Translational Research: Generating Evidence for Practice Thought-Provoking Quest

Translational Research: Generating Evidence for Practice
Thought-Provoking Questions
Twelve-hour shifts are problematic for patients’ and nurses’ safety, yet hospitals continue to keep the 12-hour shift schedule. In 2004, the Institute of Medicine (2004) published a report that referred to studies as early as 1988 that discussed the negative effects of rotating shifts on intervention accuracy. Workers with 12-hour shifts experienced more fatigue than workers on 8-hour shifts. In another study done in Turkey by Ilhan et al. (2006), factors relating to increased risk for injury were age of 24 years or younger, less than 4 years of nursing experience, working in surgical intensive care units, and working for more than 8 hours. As a clinician reading these studies, what would your next step be?

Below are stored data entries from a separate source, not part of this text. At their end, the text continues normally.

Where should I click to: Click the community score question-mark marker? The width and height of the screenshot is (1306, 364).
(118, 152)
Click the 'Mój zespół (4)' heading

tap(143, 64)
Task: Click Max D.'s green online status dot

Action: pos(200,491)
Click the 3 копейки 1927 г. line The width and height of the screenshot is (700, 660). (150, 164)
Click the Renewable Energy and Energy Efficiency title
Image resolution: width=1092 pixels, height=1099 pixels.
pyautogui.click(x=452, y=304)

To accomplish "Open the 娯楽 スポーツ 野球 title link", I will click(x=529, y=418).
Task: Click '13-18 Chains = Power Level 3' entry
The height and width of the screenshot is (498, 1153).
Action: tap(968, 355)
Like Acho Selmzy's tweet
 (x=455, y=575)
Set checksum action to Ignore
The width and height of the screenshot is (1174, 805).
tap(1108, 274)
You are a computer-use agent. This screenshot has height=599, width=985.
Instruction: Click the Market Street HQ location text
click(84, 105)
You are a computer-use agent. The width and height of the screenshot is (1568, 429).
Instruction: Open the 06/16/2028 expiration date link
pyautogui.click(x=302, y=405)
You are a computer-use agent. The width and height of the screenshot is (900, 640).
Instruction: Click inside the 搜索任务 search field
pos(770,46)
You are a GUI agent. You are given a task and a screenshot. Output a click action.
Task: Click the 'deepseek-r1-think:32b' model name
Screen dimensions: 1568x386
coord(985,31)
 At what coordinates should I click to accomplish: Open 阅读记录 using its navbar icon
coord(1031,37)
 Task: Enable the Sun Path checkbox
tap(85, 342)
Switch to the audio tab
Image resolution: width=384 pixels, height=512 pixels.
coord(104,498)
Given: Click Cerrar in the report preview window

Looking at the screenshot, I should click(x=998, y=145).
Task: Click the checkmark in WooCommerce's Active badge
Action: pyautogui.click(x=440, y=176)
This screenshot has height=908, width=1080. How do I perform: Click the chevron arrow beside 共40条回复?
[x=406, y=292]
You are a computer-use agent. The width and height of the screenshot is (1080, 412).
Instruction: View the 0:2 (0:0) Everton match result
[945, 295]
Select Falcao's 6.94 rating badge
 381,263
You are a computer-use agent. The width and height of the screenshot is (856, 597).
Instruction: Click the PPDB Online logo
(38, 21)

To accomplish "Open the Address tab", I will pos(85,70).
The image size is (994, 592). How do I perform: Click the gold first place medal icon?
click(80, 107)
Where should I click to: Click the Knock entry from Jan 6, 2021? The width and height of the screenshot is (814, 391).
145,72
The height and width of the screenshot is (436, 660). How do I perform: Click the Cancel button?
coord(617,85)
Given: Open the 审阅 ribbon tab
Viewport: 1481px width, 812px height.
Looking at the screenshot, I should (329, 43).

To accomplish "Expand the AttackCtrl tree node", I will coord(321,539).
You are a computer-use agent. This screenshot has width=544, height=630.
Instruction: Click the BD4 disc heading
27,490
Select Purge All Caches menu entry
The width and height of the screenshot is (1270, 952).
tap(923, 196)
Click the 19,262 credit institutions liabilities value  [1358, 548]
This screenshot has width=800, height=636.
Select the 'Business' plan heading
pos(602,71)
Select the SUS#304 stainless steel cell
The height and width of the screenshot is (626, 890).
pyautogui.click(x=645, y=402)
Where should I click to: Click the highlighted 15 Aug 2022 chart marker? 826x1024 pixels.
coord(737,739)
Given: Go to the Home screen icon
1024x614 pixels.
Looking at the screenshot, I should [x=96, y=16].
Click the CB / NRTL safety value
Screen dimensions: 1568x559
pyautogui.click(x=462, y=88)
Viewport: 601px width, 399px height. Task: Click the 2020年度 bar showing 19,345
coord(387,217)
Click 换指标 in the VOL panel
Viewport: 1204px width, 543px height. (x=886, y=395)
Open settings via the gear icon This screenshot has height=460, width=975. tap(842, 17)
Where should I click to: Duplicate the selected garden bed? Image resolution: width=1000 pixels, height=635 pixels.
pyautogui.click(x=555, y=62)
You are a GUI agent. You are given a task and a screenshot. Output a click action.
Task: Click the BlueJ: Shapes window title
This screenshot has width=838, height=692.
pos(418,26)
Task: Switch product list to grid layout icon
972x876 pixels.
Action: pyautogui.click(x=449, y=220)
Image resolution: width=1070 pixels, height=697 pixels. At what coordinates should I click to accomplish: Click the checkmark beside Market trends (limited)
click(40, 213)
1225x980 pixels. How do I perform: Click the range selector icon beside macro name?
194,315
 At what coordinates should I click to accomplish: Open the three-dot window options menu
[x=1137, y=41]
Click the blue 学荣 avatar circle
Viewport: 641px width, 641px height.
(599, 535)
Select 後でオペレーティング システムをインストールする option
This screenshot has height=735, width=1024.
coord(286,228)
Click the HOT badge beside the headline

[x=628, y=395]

The use of heparin versus saline to maintain the patency of peripheral intravenous catheters has been addressed in research for many years. The American Society of Health System Pharmacists published a position paper in January 2006 advocating its support of the use of 0.9% saline in the maintenance of peripheral catheters in nonpregnant adults. It seems surprising that this position paper references articles that advocate the use of saline over heparin dating from 1991. What do you believe are some of the barriers that would have caused this delay in implementation?
In the era of EBP, healthcare providers must continue to think critically about their actions. What is the science behind their interventions? Healthcare workers must no longer do things one way just because they have always been done that way. Research the problem; use evidence-based resources; critically select electronic and nonelectronic references; consolidate the research findings and combine and compare the conclusions; present the findings; and propose a solution. The nurse will be the first to ask why and may be a key player in making change happen.